The Fong brothers, Charles Fong (Francis Ng) and James Fong (Daniel Chan) are raised by their grandmother after their parents' deaths, but when they were eight, Charles ran away from home and was never seen again. James despises his brother for leaving him, but life goes on anyway until decades later, after his grandmother's passing, James finds out Charles is now in Bangkok working as a hitman and assassin.


This film contains examples of:

  • Action Girl: Gigi Leung’s Snow, a deadshot with her pistol who can kick plenty of ass on her own.
  • Ambiguous Situation: By the end of the movie, whether James dies from his injuries or not, and what will happen to Charles and James from then on, is never made clear. The last time audience sees them, they are Driving off into the sunset and then the film ends.
  • Anyone Can Die: Most of the named characters fail to outlive the credits. Charles survives for sure, but James on the other hand...
  • Back-to-Back Badasses: Snow and Charles, in a nightclub full of mooks trying to kill them. They leave the place unscathed with a dozen bodies left behind.
  • Blood Is the New Black: James and Charles in the ending, after the vehicle chase.
  • Conspicuously Public Assassination: Snow’s assassination of Henry takes place in the middle of Bangkok’s Songkran Festival, in the midst of a massive parade where she stabs him from up close. It helps that she’s wearing the same attire as Thai local ladies and have an umbrella obscuring her hands when she stabbed him.
  • Dance of Romance: Between Snow and Charles, in an empty nightclub which have closed down, both of them occupying the whole place. They are so absorbed in their dance that they don’t rrealize the team of hitmen being deployed to kill them approaching from every corner… or so it seems. Turns out they already anticipated the sneak attack beforehand, and quickly whips out guns mid-dance.
  • Guns Akimbo: Charles in the final shootout / car chase, firing two pistols out of the sides of his vehicle at pursuing mooks, while driving.
  • Handicapped Badass: York, who can take on mooks while being confined to a wheelchair, by shooting enemies with a gun on one hand while using another to steer his wheelchair.
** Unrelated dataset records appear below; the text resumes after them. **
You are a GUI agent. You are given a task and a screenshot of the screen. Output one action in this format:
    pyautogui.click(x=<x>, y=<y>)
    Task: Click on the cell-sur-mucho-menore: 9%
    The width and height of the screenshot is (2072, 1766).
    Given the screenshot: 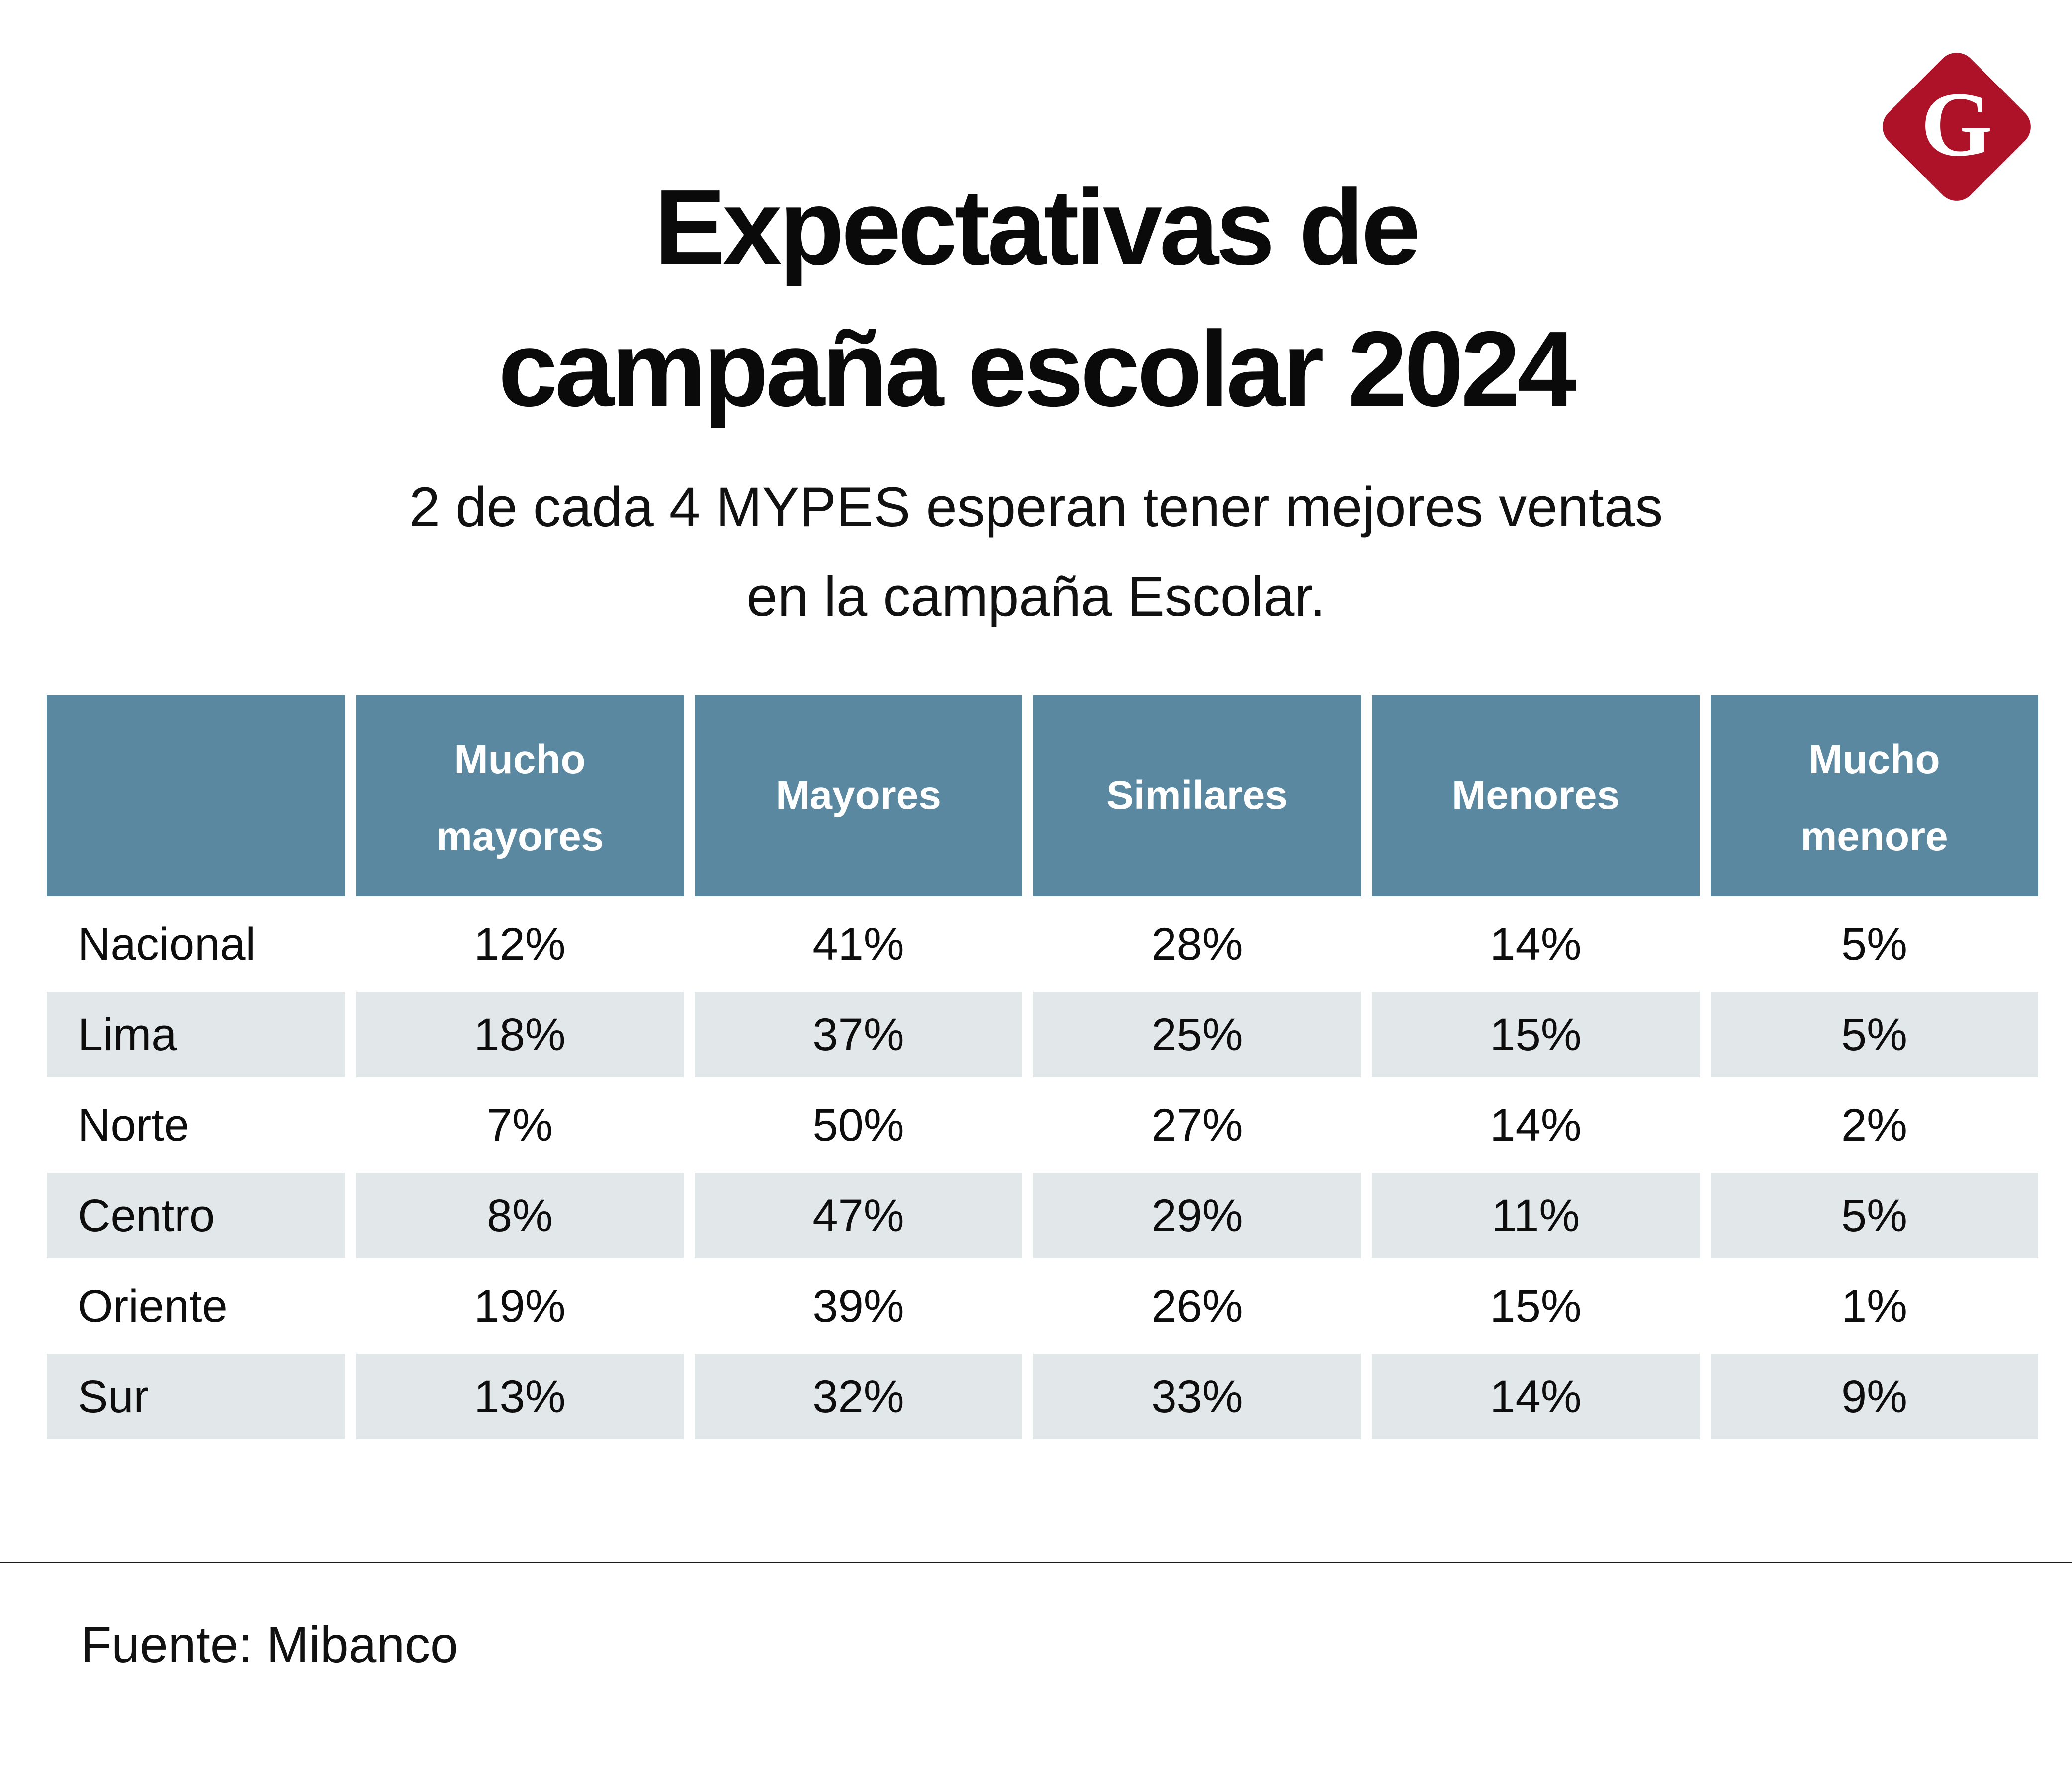 What is the action you would take?
    pyautogui.click(x=1874, y=1396)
  • Taking You with Me: York, anticipating that he will not have long to live, actually props a propane tank behind his wheelchair while enemy hitmen are coming after him. As he gets surrounded by mooks, York then fires a single shot through himself, into the propane tank leading to a massive explosion with him in the center which kills all the remaining hitmen.
  • Heroic Sacrifice: Snow, who takes the bullet meant for Charles, during the parade scene.
  • How We Got Here: The movie opens with Charles, driving a truck with a bloodied James in the passenger seat, before flashing back to what leads to their situation a few weeks ago.
  • Mercy Kill: After her Heroic Sacrifice scene, Snow, who is suffering from blood loss and in Charles’ arms, needs to be finished off by Charles putting one more bullet in her.
  • Plucky Girl: James’ girlfriend Jess, a happy-go-lucky, cheerful Manic Pixie Dream Girl who spends most of the movie laughing, trying to making James happy and cheering him up at the prospect of meeting his long-lost brother.
  • Shout-Out:
    • The scene where Charles, during a restaurant meeting with multiple gang bosses, suddenly whips out his pistols and firing rapidly into the dinner table is lifted directly from A Better Tomorrow. Although unlike Mark Gor, he didn’t kill anyone, merely shooting at the bottles and plates as a sign of intimidation.
    • Henry’s assassination is based on Emilio Rebenga’s assassination in Scarface (1983), down to the part where the victim gets stabbed through the gut, the audience seeing a close-up on the victim’s face, and the victim slowly staggering through the crowded streets holding their stomach before collapsing in public. The main difference is that in this movie the murder takes place during a parade, not a riot.
  • Long-Lost Relative: Charles and James are brothers raised by their grandmother, but Charles runs away from home when he was eight without James knowing. They do not reunite until decades later, when both of them are adults.
  • White Shirt of Death: On Charles in the final scene. He wears a white tuxedo and shirt, which gets plenty of red when he’s shot. Subverted that he’s still alive in the final scene.